╭─ Text section
2021-08-10 4:48:52 PM  

badplaid: BolloxReader: We really need to get more factories going here-- highly efficient, lower pollution, etc. I love retail. The best most fulfilling jobs I had were in specialty retail management. But now I drive a truck and I feel kind of guilty about leaving the truck driving world in a few months because we are so short-staffed, but a BMI of 52 ain't gonna fix itself. Industry is far more important than retail, more important than fast food (except in truck stops, many drivers don't have fridges to keep fresh food in anyway).

"Getting back to work" is not enough. We need to target what we go back to and open more opportunities for decreasing our reliance on China. Yes it's more expensive.

I work in a BIG factory.  We can't get good people to work here now and we pay well and have good benefits.  Factories suck. They will always suck. 20-40 years ago young people tinkered around on cars or had dads that came back from WWII or Vietnam and had garages or at least taught their kids some mechanical motor skills.  You almost had to learn those thing back then because there wasnt jack to do otherwise.  Now, most have never touched a tool. And while many are savvy with computer games and the like, using a program in say a CNC machine may as well be like teaching an orangutan how to land the space shuttle. The more detailed you write the instructions, the more they zone out. The more autonomy you give, the more stuff gets messed up.  You can train 10, maybe 3 make it a year. Building a bench for backup is almost impossible.

Also, for every drunk or hard to deal with "blue collar" person on the line, years back you could reliably have 3 or 4 guys there with families they cared about their job or took pride in things. Now it's the opposite.  Almost all of these guys could give a flying fark about their kids or whoever is the mother of their kid...and the second they are off the line, they are drinking or humping their guns.  And while I don't care about weed so much, the popu ...


I worked for a manufacturing company.  Most were in Rural locations.  We had one location in Bum Fark Missouri.  Others were in Wi, Az and SC, with 2 overseas plants.  In the early 00's it was $15/ hr to start, full benefits, free soda/ gatorade and free meals at work .   The next town over had a WalMart where you could make $9.   It was automated manufacturing.   So we need floor monkeys.  If a alarm goes off, hit the big red button and find someone to look at it.   The requirements for the job were, no drugs (piss clean), show up to work more/less on time, HS diploma or GED.
╰─
╭─ Dataset
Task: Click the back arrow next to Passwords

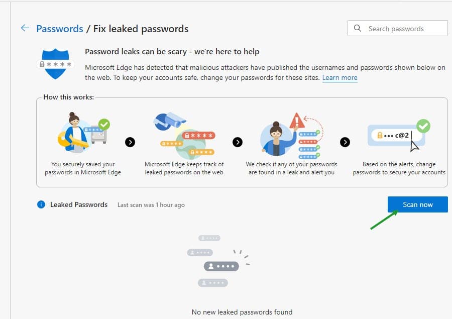Action: pyautogui.click(x=25, y=28)
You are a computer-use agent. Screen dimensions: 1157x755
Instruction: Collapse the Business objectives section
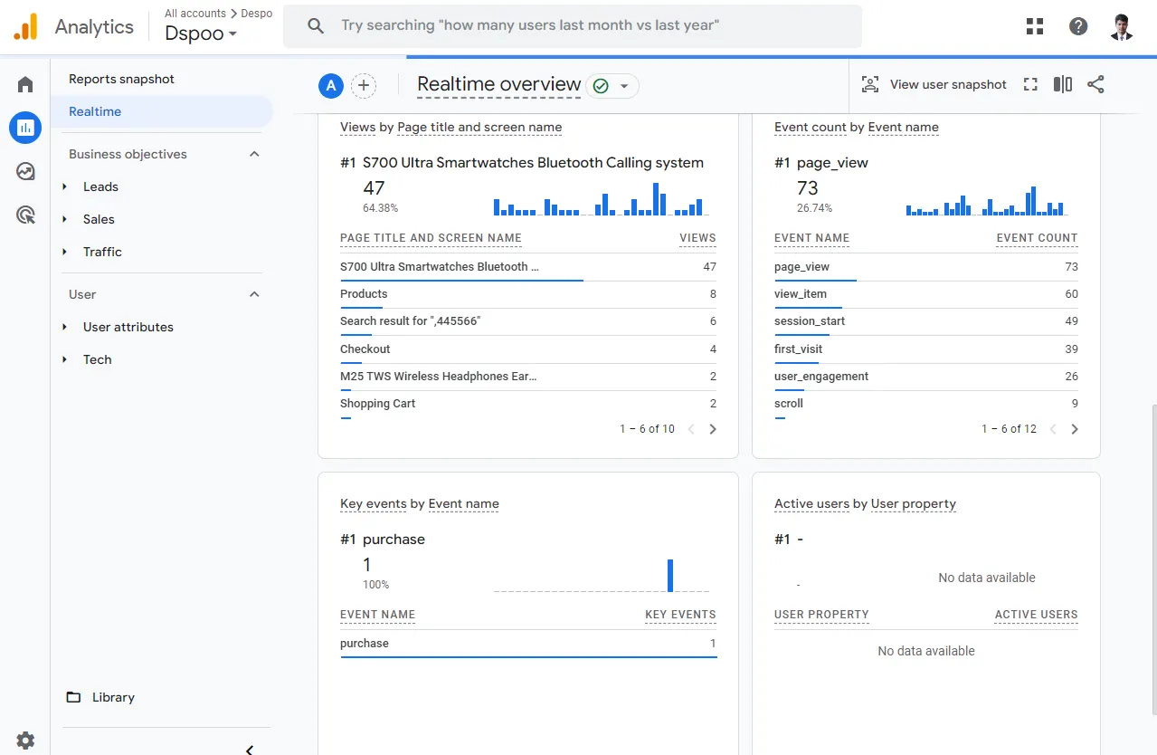point(254,154)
╰─
Task goal
Resume the forum thread on factory jobs, picking up right after its last sentence.

Answer section
Same thing.  They would hire 10 guys and within a month or 2 they were down to 3.   Mind you, they were all told.  If you work out, and we like you, we will train you to be a machinist or an electrician.  Those guys made between $70/k - $110k/ yr and could travel all over the world to the other plants.  To be fair it was hot, I mean HOT, loud and boring most of the time.
 
2021-08-10 4:51:57 PM  
This buying low and selling high stuff has created untold numbers of millionaires and billionaires on wall street. This is the number one way for the 1% to rob us blind.
 
2021-08-10 8:26:02 PM  

badplaid: They work on a 2-3 year plan and will go guardrail to guardrail on policy depending on the administration.


Middle men don't want to be eliminated, so it's in their interest to keep the plates spinning. It's one series of disasters to the next at the ground floor and it sucks to be a part of it. Publicly-traded companies are terrible, and it's just the worst when you can objectively witness them being bad at their job in real time. No one knows what's going on but what is directly in front of them. At the end of the day the clock's ticking and we got numbers to meet. So we all keep busy playing our part keeping the machines running so the lights stay on and bread in our bellies.

Easy credit and bad fiscal habits can trap you into a grave not far away from these places. Getting run over by forklift or getting caught into a machine and turned into paste within seconds are constant hazards. The air was poisonous, too. It's a fearsome machine to be inside, toxic to health and sanity.